## Work order
In the statistics excerpt below, what ranks are given to four accounts with 500, 15, 10, and 20 conversions?

## Source document
((
Typically if this is below 0.05 – or the same as 1 in 20 – we accept our results are likely to be statistically significant. In other words, a p-value of 0.05 means that there's a 1 in 20 chance the differences observed in our data are due to random chance, so reasonably unlikely. (Of course, this assumes you didn't just run 20 experiments and pick the best one. That would be called p-hacking.)
However, most of these tests have a variety of assumptions, one of which is that the data is "normally distributed": meaning most of the data is close to the mean, and then it falls off like a bell curve as shown in the plot on the left:
None of the metrics of interest we collected here were normally distributed — each one violated a test for normality. Generally, they were heavily skewed to the right. For instance, the distribution for conversions shows that accounts most commonly have between 10 and 30 conversions. You can't have less than 0, because negative conversions don't exist, and then the data tails off with fewer and fewer observations. Compared to our normally-distributed data, it looks more like half a bell curve, as seen in the plot on the right.
One way to deal with this problem is to use non-parametric tests. A parametric test is one that runs on the parameters themselves — in this example, conversions. The non-parametric version runs on something else: in this case, we take the rankings of the conversion data and run the test on that instead of the data itself. For instance, if we had 4 accounts with [500, 15, 10, 20] conversions, their ranks would be [4, 2, 1, 3].
So, now for the ANCOVA part. This is a kind of analysis that tries to explain the variance in a set of data, or how "spread out" the points are. Simplified, it takes the means of the user and non-user groups and tries to better explain the data by treating them separately, instead of lumping them together.
At this stage, we plug in factors that we're not necessarily interested in, but that might explain some variance in our data — like the alcohol consumption or lack of exercise in our smoking example. We try to let these factors explain as much variance as possible. For instance, if we want to see if there's a difference in the number of conversions between users and non-users after joining Opteo, we plug in the number of conversions acquired before joining and try to explain as much variance as possible using this data. Only after trying to explain this variance, can our model be allowed to start attributing differences in the number of conversions to Opteo.
If you'd like to read more on this subject, this paper has some interesting discussion and simulations of using a ranked ANCOVA.
Metric the metric of interest.
Segment whether the account is considered a user or non-user.
Count how many accounts are in this section of the data (see Designing the experiment above for more information).
p for each metric, to see if there was a statistically significant difference (<0.05).
Avg. Pre the median of the specified metric, for the 90 days before joining Opteo (pre Opteo).
Avg. Post the median of the specified metric, for the 90 days after joining Opteo (post Opteo).
Pre/Post Δ the difference between Avg. Pre and Avg. Post.
Pre/Post % the percentage change from Avg. Pre to Avg. Post.
The graphs below show the percentage of users experiencing a positive increase in each metric, grouped by how many times they logged in to Opteo. The x-axis is an attempt to divide the data up into 10 equally-sized groups (deciles), but it's tricky to be precise here, so they aren't exact. We can see that for conversions, the more sessions you have in Opteo, the more likely you are to see an increase in conversions. Similarly, the more times you log in, the more likely it is you'll see a decrease in CPA. Overall, every graph shows that the more you log in, the better your results.
))
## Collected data
((
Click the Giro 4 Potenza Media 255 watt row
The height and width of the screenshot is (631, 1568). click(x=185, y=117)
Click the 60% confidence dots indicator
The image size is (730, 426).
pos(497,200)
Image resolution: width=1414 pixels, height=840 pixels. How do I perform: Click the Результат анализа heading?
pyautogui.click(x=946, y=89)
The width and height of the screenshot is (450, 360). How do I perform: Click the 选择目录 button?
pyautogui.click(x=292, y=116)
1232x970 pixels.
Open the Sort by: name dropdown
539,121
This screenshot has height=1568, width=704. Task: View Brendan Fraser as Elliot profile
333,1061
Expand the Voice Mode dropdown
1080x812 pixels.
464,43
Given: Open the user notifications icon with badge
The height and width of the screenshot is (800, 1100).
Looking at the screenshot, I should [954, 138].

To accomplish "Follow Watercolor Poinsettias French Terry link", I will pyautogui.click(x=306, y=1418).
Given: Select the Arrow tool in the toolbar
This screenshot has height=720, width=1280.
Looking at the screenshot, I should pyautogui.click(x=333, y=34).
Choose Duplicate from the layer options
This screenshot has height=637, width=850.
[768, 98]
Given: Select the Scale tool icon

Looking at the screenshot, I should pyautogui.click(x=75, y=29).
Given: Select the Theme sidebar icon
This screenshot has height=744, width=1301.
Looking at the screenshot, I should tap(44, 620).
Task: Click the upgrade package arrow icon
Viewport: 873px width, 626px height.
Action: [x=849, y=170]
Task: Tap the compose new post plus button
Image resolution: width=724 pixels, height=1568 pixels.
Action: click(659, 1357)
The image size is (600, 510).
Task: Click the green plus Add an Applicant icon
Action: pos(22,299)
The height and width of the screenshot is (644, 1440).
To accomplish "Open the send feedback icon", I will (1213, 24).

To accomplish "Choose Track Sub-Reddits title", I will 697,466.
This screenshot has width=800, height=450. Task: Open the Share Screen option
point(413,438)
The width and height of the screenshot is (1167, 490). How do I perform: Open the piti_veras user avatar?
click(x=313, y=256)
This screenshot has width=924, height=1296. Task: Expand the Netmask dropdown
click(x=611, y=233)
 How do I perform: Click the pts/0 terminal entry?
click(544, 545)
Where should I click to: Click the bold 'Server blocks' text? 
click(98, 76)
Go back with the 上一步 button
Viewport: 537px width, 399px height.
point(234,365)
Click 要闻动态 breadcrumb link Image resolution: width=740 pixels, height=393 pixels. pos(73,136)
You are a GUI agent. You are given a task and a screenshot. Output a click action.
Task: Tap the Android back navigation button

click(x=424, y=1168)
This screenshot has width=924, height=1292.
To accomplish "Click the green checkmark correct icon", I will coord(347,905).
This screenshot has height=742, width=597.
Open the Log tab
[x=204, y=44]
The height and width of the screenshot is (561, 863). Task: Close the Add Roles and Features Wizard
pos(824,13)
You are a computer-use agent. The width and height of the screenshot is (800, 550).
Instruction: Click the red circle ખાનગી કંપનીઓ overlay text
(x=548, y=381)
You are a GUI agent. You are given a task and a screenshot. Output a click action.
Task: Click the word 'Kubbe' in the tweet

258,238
))
## Answer to the problem
Their ranks are 4, 2, 1, and 3.